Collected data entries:
┄┄┄┄┄┄┄┄┄┄┄┄┄┄┄┄┄┄┄┄

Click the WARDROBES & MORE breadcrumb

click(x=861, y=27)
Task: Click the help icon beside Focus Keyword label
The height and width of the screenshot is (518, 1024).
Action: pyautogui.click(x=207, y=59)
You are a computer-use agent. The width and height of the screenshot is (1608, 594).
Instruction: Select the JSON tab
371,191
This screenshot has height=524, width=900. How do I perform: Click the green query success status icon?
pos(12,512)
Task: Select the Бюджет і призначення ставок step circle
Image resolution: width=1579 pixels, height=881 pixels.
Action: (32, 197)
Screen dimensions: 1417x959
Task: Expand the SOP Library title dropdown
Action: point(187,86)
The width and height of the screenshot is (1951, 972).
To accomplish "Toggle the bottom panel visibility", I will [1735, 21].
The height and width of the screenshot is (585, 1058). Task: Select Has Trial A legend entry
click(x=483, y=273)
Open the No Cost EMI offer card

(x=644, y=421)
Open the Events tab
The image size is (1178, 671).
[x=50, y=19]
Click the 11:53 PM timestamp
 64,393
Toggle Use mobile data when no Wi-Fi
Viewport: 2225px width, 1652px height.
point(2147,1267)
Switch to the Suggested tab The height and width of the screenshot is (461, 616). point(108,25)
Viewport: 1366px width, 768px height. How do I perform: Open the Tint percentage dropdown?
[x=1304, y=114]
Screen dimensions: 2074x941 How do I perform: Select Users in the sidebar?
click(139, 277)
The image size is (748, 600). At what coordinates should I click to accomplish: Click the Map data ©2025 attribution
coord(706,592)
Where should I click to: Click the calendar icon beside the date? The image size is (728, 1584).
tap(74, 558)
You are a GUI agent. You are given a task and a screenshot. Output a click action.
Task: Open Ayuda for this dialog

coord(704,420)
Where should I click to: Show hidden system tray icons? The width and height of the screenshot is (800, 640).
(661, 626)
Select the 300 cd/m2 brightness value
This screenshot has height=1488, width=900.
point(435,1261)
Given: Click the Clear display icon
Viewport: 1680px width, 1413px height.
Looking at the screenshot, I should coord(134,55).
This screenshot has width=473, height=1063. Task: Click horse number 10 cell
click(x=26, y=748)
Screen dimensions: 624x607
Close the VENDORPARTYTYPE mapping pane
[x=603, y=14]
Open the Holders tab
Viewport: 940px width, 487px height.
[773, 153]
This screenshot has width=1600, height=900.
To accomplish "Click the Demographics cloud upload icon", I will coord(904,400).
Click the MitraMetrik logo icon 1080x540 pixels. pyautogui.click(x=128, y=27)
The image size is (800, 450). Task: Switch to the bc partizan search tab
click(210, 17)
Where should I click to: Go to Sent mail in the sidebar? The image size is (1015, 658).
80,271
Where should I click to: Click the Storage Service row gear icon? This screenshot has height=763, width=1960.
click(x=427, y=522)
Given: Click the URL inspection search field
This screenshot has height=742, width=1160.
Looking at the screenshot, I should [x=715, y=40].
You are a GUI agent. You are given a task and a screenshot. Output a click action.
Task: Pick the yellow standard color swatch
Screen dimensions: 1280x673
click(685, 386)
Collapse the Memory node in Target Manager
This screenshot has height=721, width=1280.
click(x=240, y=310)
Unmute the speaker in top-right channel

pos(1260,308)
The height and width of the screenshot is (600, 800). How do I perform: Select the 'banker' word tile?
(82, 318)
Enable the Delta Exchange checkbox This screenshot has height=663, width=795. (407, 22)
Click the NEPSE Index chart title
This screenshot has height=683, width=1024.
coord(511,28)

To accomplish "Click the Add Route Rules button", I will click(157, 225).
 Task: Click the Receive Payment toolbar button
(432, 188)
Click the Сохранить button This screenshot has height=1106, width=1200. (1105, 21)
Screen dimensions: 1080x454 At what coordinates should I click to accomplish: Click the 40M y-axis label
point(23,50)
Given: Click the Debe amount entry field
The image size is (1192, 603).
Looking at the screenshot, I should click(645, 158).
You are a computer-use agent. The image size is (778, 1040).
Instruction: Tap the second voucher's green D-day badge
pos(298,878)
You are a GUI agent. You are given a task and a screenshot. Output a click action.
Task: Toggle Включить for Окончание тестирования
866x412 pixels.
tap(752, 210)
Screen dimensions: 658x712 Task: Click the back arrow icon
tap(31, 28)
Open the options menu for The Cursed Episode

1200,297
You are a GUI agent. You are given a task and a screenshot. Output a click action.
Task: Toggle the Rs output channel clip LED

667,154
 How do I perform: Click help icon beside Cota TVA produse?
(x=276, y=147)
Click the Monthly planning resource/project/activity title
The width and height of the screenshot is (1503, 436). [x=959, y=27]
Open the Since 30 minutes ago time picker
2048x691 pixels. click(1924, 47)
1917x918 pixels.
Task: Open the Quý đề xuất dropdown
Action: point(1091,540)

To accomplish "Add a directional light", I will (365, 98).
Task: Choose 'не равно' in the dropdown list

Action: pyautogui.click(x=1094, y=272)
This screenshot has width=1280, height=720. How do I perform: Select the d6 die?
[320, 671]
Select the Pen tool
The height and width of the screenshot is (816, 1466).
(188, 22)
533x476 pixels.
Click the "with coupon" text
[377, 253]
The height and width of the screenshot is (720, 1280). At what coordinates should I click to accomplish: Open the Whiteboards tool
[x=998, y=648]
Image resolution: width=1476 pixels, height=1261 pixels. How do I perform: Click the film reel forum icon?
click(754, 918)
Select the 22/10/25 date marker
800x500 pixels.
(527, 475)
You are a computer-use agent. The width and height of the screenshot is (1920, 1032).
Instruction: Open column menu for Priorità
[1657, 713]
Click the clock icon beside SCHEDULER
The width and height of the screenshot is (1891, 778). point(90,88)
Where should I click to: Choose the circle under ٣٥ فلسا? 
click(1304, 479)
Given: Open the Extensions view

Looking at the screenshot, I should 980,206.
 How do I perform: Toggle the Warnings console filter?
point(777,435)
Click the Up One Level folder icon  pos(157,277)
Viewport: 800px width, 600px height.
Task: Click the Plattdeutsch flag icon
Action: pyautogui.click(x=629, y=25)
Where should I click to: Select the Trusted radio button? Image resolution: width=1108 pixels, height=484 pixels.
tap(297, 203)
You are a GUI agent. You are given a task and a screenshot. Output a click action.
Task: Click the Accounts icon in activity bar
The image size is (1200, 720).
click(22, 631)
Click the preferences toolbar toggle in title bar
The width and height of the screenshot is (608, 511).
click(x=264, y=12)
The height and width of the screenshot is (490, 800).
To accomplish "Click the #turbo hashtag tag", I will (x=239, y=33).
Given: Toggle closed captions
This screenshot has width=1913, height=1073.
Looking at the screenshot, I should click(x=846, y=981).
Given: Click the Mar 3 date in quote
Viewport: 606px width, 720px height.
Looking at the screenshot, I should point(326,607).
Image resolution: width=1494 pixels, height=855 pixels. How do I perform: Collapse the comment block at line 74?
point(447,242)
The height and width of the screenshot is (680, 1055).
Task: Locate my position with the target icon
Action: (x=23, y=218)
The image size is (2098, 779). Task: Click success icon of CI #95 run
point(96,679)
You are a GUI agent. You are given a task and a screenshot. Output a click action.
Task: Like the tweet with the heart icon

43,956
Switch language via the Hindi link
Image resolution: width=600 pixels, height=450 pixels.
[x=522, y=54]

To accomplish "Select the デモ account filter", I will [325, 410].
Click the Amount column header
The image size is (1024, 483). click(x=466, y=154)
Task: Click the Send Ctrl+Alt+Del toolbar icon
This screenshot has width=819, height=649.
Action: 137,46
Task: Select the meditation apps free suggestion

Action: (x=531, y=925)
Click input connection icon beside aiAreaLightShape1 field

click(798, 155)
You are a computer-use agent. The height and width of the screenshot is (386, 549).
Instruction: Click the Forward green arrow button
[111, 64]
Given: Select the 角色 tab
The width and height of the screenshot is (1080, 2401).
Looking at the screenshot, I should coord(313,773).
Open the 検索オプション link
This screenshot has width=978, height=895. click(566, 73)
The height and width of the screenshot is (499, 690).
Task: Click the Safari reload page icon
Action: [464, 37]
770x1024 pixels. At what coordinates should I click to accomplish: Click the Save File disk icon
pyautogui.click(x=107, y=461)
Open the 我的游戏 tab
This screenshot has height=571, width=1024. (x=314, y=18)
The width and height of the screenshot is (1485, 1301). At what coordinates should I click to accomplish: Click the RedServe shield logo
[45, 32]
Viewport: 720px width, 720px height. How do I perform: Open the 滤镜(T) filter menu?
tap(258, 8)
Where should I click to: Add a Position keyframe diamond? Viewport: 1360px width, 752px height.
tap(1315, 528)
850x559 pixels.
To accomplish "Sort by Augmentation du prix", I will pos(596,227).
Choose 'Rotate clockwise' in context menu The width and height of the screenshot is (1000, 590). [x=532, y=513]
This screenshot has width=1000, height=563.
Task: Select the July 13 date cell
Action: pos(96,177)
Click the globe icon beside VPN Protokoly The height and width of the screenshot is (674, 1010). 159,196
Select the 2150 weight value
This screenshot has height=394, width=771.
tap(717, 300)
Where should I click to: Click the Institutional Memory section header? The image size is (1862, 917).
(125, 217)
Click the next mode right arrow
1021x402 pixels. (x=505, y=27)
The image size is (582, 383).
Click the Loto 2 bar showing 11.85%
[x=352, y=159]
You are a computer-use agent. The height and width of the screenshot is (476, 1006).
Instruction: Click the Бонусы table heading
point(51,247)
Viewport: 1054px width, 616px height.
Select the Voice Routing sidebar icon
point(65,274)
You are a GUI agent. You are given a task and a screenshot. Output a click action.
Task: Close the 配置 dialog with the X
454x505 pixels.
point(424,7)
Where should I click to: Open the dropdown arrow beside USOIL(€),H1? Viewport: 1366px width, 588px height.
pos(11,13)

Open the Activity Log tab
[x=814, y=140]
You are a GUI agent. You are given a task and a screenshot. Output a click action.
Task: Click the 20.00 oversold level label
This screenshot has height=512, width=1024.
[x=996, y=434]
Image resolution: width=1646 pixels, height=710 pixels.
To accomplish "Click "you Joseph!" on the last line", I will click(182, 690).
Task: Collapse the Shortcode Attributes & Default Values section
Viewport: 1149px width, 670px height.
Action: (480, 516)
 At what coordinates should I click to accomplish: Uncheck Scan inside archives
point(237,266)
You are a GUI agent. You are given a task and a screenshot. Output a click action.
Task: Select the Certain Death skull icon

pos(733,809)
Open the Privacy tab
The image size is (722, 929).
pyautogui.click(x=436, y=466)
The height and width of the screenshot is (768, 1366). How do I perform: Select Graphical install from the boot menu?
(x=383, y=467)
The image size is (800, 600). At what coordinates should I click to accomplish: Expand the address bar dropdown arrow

┄┄┄┄┄┄┄┄┄┄┄┄┄┄┄┄┄┄┄┄

Problem:
Search the entries above for lines containing the word "computer", and copy each one.

Written solution:
You are a computer-use agent. The width and height of the screenshot is (1608, 594).
You are a computer-use agent. The image size is (778, 1040).
You are a computer-use agent. The width and height of the screenshot is (1920, 1032).
You are a computer-use agent. The height and width of the screenshot is (386, 549).
You are a computer-use agent. The height and width of the screenshot is (476, 1006).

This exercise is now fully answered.